The Vancouver hip periprosthetic classification system is one of the most useful classifications in the field of orthopaedic surgery, as it can reliably guide decision-making regarding fixation versus revision of the femoral component. Vancouver A fractures confer fractures about the femoral trochanters, with AG and AL fractures depicting greater and lesser trochanters, respectively. While nondisplaced and minimally displaced (<2cm) Vancouver AG fractures may be managed nonoperatively with protected weight-bearing, displaced AG fractures should be treated with ORIF using wires, cables, or claw plates.

Sariyilmaz et al. performed a biomechanical study to compare fixation techniques (cables, trochanteric grip plates, and locking plates) in Vancouver type AG periprosthetic femoral fractures. They reported that locking plate versus cable fixation and grip plate fixation versus cable fixation showed statistically significant superior results in axial distraction tests. They concluded that Vancouver type AG fractures may be treated with either grip plate fixation or locking plates, with the former ensuring more stable osteosynthesis.

Masri et al. published a review article on the evaluation and management of periprosthetic fractures.

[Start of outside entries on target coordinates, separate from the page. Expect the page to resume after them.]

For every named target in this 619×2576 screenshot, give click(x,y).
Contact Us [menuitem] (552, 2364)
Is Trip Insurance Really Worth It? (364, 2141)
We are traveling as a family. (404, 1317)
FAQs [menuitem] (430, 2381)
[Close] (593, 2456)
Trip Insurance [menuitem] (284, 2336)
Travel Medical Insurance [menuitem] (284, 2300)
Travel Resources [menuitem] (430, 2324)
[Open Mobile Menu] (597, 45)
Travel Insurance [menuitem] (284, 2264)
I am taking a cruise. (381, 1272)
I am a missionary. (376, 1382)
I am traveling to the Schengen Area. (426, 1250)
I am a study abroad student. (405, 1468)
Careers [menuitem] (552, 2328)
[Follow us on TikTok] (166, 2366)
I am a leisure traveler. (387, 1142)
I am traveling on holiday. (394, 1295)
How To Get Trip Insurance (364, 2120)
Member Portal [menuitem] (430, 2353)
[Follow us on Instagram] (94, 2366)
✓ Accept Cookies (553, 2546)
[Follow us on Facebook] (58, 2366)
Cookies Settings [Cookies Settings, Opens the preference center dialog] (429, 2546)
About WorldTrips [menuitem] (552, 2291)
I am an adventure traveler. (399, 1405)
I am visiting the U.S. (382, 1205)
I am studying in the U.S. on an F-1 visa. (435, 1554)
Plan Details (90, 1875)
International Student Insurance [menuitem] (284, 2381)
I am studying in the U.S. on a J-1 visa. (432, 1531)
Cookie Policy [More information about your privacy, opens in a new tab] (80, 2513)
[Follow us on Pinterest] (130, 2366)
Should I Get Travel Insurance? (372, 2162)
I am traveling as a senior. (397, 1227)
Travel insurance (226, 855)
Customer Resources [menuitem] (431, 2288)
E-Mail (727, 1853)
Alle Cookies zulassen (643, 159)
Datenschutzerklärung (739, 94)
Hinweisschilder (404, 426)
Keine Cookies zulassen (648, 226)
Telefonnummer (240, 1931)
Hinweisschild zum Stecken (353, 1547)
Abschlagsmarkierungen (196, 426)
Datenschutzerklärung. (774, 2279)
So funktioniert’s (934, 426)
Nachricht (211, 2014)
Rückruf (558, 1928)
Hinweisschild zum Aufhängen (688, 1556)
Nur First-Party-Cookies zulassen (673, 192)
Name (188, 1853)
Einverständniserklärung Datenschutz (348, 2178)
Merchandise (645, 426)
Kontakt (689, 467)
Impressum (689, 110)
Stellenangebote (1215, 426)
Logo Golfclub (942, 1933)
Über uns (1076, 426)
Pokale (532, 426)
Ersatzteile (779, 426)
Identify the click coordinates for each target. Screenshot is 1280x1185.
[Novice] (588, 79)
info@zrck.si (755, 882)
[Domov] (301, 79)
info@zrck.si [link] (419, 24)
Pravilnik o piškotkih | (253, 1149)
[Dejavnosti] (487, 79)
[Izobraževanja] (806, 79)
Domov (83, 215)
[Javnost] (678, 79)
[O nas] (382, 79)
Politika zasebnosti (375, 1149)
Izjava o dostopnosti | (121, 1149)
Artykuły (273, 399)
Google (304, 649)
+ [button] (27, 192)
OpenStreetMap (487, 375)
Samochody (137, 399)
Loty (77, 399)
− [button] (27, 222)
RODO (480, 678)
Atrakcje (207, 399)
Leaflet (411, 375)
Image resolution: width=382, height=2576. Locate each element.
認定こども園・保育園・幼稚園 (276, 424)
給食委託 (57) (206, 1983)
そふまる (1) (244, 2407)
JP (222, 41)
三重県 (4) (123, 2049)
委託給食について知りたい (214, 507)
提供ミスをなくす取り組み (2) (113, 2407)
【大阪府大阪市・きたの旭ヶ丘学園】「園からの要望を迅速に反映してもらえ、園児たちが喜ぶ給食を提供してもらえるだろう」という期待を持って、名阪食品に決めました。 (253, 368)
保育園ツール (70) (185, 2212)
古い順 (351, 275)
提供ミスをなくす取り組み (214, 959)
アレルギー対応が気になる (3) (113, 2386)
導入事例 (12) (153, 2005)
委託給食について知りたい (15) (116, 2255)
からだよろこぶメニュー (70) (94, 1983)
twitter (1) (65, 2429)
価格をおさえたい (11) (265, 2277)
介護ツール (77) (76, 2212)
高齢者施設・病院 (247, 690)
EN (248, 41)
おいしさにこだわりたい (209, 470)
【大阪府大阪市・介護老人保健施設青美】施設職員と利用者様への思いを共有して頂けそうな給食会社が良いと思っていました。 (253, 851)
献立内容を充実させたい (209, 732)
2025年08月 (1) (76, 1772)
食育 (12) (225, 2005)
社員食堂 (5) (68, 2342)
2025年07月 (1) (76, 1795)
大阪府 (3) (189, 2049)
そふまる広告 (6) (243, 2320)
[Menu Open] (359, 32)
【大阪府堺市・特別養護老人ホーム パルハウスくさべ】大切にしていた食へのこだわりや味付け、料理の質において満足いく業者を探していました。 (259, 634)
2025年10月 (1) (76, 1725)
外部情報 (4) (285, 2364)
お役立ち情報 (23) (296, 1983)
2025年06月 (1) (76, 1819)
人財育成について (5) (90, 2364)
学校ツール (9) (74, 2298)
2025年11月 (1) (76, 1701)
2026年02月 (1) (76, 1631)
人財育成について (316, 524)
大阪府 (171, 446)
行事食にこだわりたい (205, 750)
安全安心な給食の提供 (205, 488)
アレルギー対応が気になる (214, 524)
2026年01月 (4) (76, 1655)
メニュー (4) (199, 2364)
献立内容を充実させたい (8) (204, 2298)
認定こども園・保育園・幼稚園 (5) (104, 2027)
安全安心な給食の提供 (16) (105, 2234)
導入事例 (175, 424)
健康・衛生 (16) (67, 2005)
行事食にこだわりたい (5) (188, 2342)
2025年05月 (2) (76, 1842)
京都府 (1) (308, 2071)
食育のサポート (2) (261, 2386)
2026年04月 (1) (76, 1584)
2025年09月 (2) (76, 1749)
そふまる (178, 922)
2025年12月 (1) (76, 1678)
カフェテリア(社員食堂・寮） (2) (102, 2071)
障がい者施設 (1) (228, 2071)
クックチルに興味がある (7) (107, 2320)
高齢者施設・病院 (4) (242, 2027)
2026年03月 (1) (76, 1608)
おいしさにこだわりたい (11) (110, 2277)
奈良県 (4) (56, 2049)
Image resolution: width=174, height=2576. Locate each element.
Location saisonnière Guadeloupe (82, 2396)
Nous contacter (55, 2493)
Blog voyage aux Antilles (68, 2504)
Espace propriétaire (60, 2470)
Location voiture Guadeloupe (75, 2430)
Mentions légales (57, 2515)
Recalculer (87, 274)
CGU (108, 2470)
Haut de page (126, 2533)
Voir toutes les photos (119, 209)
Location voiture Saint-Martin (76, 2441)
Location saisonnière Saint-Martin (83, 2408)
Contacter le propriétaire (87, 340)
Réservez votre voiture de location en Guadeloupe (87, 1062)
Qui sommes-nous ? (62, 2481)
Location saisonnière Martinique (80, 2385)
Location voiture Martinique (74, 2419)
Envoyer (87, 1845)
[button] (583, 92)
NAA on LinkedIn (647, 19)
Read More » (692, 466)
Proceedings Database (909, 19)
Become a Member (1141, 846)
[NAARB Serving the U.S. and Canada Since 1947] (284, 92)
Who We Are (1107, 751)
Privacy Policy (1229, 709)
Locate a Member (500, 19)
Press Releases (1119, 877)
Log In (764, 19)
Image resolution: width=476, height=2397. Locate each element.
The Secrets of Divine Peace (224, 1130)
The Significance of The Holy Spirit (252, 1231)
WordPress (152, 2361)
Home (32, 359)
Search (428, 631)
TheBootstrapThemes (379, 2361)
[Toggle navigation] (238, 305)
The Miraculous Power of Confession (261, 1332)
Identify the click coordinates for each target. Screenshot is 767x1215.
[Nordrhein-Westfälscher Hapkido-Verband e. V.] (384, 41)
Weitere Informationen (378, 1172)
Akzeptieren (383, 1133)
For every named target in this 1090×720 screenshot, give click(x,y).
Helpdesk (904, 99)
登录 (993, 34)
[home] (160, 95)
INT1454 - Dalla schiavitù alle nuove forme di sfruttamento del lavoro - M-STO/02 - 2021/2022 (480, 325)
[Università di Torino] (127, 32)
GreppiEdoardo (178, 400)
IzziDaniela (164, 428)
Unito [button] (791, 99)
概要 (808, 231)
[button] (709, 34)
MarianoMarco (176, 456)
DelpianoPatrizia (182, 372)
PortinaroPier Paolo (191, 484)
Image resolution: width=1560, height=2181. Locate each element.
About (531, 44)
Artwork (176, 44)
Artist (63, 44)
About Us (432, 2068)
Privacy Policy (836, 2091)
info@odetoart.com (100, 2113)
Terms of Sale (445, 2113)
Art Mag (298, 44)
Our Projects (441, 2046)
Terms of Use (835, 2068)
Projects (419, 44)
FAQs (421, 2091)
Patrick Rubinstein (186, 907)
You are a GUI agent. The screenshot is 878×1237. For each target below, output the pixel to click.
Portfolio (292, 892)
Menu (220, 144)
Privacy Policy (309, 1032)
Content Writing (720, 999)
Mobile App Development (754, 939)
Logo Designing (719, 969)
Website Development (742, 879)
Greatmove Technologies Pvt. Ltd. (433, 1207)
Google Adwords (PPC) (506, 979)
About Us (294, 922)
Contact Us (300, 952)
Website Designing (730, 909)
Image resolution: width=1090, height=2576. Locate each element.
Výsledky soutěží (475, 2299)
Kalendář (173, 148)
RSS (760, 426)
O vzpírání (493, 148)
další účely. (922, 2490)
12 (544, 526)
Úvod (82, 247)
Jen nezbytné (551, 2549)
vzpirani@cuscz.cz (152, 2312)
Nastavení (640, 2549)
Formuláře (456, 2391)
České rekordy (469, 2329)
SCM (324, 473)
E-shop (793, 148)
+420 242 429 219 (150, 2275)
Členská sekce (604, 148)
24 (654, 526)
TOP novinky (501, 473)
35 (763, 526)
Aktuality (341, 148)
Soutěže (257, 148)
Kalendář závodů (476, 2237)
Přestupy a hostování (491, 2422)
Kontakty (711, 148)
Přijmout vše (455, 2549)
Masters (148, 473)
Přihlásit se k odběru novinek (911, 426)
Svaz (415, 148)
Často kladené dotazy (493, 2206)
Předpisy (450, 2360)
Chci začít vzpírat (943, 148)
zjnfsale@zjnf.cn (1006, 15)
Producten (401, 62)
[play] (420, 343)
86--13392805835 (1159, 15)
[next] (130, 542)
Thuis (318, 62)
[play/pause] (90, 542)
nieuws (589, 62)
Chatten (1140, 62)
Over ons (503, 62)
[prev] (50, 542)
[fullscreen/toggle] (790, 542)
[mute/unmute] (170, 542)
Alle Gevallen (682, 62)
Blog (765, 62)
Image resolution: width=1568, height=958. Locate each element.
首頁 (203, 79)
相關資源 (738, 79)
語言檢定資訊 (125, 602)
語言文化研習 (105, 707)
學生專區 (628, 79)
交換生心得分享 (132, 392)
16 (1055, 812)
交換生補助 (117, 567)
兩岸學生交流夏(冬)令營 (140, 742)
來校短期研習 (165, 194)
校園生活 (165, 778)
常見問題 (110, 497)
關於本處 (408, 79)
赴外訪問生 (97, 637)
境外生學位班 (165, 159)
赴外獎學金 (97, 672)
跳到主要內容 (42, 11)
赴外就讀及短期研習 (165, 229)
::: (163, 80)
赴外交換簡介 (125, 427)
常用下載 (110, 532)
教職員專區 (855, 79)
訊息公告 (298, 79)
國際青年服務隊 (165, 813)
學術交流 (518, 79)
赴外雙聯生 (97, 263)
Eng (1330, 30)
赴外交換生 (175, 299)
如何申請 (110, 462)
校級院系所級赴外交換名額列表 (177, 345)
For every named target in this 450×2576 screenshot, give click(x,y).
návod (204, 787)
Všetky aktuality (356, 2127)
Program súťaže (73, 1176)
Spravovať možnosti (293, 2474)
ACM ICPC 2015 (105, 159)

They reported that the best outcome is achieved when the surgeon has a thorough understanding of the principles of treatment of periprosthetic fractures with access to various fixation and prosthetic devices. They concluded that the Vancouver classification offers a reproducible description of these factors and easily guides treatment.

Figure A depicts a displaced greater trochanteric periprosthetic fracture. Illustration A depicts the Vancouver periprosthetic hip classification system. Illustration B depicts an example of a Vancouver AG fracture treated with ORIF using a claw plate.

Incorrect Answers:
Answers 1 & 3: Displaced Vancouver AG fractures should be treated with ORIF using either trochanteric cables, claw plates, or locking plates.
Answer 4: A Vancouver AL fractures occur at the lesser trochanter, not the greater trochanter.
Answer 5: Vancouver B1 fractures occur around or just below a well-fixed stem. They are treated with ORIF.